Chosen as “Word of the Year-2007”by New Oxford English Dictionary, the term was coined by Jessica Prentice in 2005. It describes people who resort to eating foods that are grown locally. Here, local is defined as anything that grows within 100 miles area of ones place of dwell. Those who live in remote areas, may expand their definition to include vegetables, fruits, eggs, non-veg., milk and milk products, fish and other food products that come from farms within 250 miles radius.
The most amazing fact about being a locavore is that all aspects of food production and consumption..., beginning from a farm where it is grown till it reaches the plate..., are benefitted.
· Economic benefits:
The concept of ‘Farmers Market’ illustrates purchase of locally grown food directly from farmers and local vendors, without any focus on packaging, transport and preservation of food.., it is just grown, harvested and sold..! It also helps the local economy, as in the absence of cost of transportation, processing, packaging and marketing.., farmer gets the entire retail value of money spent on food.
· Health benefits:
Fresh, locally grown foods tend to be safer and taste better. Smaller farms produce more variety of seasonal, indigenous foods with lesser added chemicals as compared to commercial lands that produce gallons of food to be transported thousands of miles away. Meat, eggs, milk and milk products are from animals that are pasture-fed and raised in a natural environment. Typically, all the products are produced and processed at a smaller scale without affecting their natural composition to a considerable extent.
· Environmental benefits:
The locavore movement eventually conserves the amount of fuel and cuts down on levels of soil pollution, air pollution and green house gas emission required for an imported/exotic food product to reach our plate from the farm it is produced in. All these factors ultimately help in reducing global warming and conserving the natural biodiversity.

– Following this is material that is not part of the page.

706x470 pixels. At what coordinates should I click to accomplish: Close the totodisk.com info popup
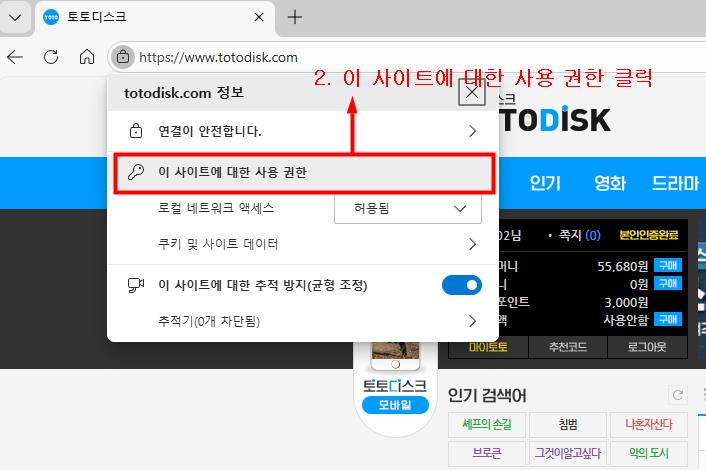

Challenges of being a Locavore...
Changing the habit of easily picking up foods of choice that are ready to use, from the shelves of highly convenient super-markets to procuring them from local vendors and farmer markets where they require some pre-preparation and storage work to be done.., does pose a challenge. Another hurdle is availability in a limited number at a time, which calls for grocery shopping more than once per week.
And then, there are certain products of regular use like coffee, tea, some spices and nuts etc that cannot be produced locally..?
Thinking of all these challenges.., i said (in the beginning of blog) i am a ‘half-locavore’..!!
Localise The Locavore...
To me, an important aspect of going locavore is also eating seasonal food products and avoiding preserved or non-seasonal ones. For the above mentioned challenges and many others that one comes across when choosing to be a locavore.., here are the suggestive and easy solutions...
· Go seasonal:
Prefer including only seasonal varieties of fruits and vegetables as an in-season harvest doesn’t travel too long to reach you.
· Say NO to exotic varieties:
Instead of buying kiwis, blueberries and raspberries, make bananas, watermelons, musk melons, pears etc a part of your fruit basket.
· Avoid canned foods:
You might think that they are pre-cooked, safely packed and ready to eat.., but there are huge amount of chemicals added and fuels utilised in making it what it is.
· Support local vendors, growers and farmers:
Create a small community (may be of your residential society) that does most of the purchase from an identified local farm or vendor.
Create your own ideas of adapting to the ‘Locavore Movement’ and make sure you stick to it. As, back in time, we were all locavore and ate whatever was available as a gift from Mother Earth. Always remember, ‘To have something to eat is in itself a blessing.’